GitLab gets in deeper with Google Cloud Platform as pair ‘extend’ partnership

GitLab gets in deeper with Google Cloud Platform as pair ‘extend’ partnership

At the Google Cloud Next event in San Francisco and online this week, Google and Gitlab introduced an “extended partnership,” which adds Google Cloud Platform (GCP) features to the GitLab DevSecOps platform as well as a new option in the GCP console to create a GitLab project.

David DeSanto, GitLab Chief Product Officer, spoke yesterday at the event, explaining that “This will give Google Cloud customers the ability to easily set up secure pipelines in GitLab that automatically connect and deploy to Google Cloud with full regionalisation and compliance.” There were also warm words from Gabe Monroy, Google VP Developer Experience, who said that the integration is “going to make end to end software supply chain [management] easier and more accessible than ever before.” 

Specifically, GitLab will connect to GCP to register and configure runners – continuous integration/delivery (CI/CD) job processes – and use templates to deploy to GCP components such as Cloud Run and Google Kubernetes Engine (GKE). 

A key feature is integration with GCP enabling both GitLab’s vulnerability reports and GCP security scanning and binary authorization policies on deployed code. Packages can be prevented from running if they do not satisfy these requirements, according to GitLab’s post on the subject.

The integration is not available yet, but developers are invited to sign up for a preview. DeSanto said that “we’re looking to launch later in the year.”

GitLab integration with Google Cloud Platform (Image: GitLab)

It is understandable that GitLab tends to look first to GCP for cloud integration. Azure is operated by Microsoft, owner of GitLab’s competitor GitHub; and AWS has its own tools such as CodeCommit, CodePipeline, CodeBuild and CodeDeploy – even though these fall far short of GitHub or GitLab in terms of both capabilities and usage.

GCP also has DevOps services, including basic git repository hosting, Cloud Deploy, Cloud Build service, Artifact Registry, Jenkins on Google Cloud, and a Cloud Shell Editor based on Eclipse Theia, which shares some of the same technology as Visual Studio Code but is fully open source. GCP lacks a full-featured DevOps platform like GitHub or GitLab though, so pointing customers towards GitLab helps to plug an important gap – though as a partnership it is rather unequal and the Cloud Next bio described DeSanto as a “customer”.

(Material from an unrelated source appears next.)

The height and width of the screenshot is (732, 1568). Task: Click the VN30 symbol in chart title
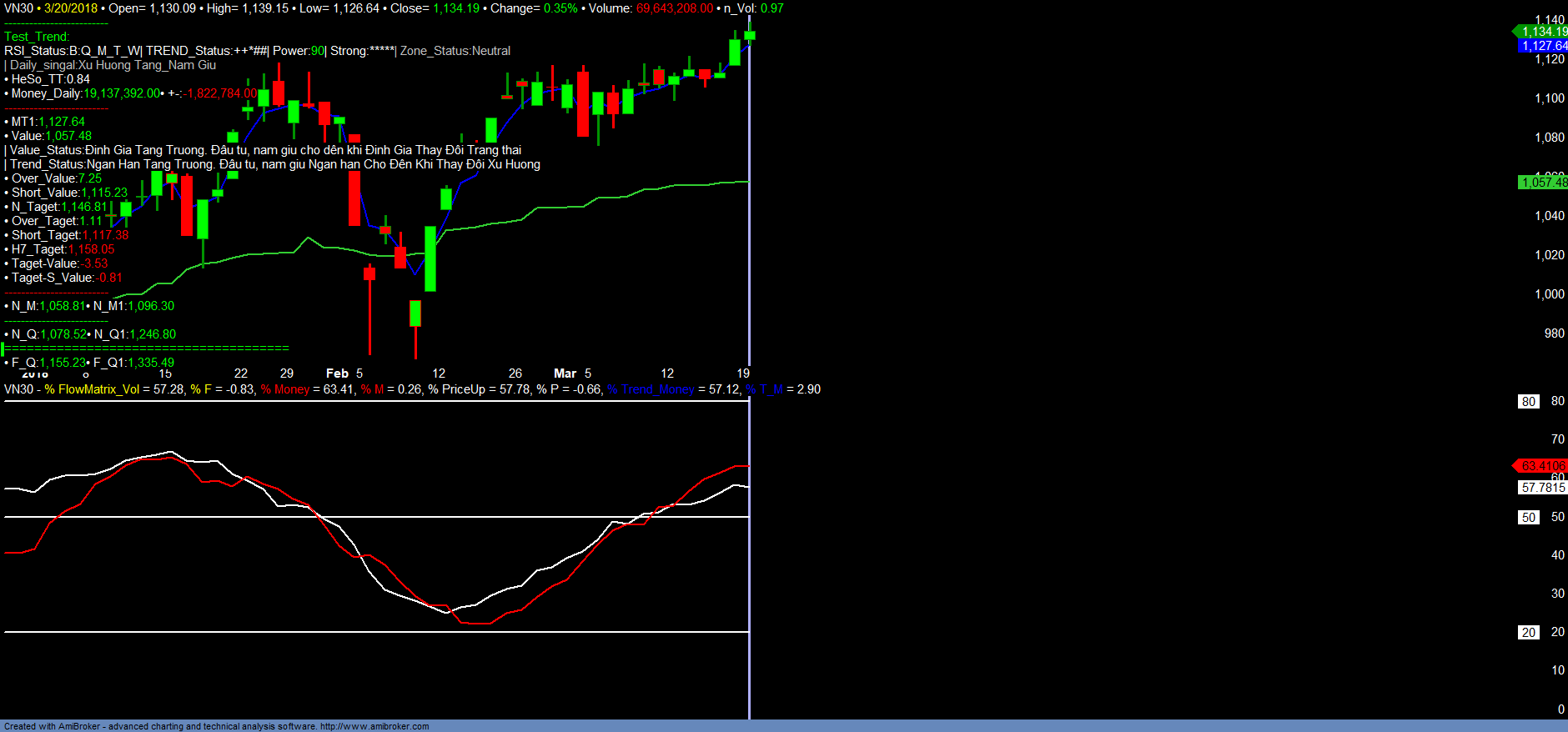pyautogui.click(x=18, y=8)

Duet AI (summoned by the wand icon top right) generates Python code in response to a comment

At Cloud Next, Google also enthused about its Duet AI and Codey services for developers, its answer to GitHub Copilot for coding assistance. Google’s AI for developers is built on PaLM 2, a Google AI large language model (LLM). Attendees saw Duet AI working in Cloud Shell Editor for generating code from comments, and responding to chat questions. These services are currently in preview, but will support many popular IDEs via Cloud Tools, including VS Code and JetBrains IDEs, and over 20 programming languages.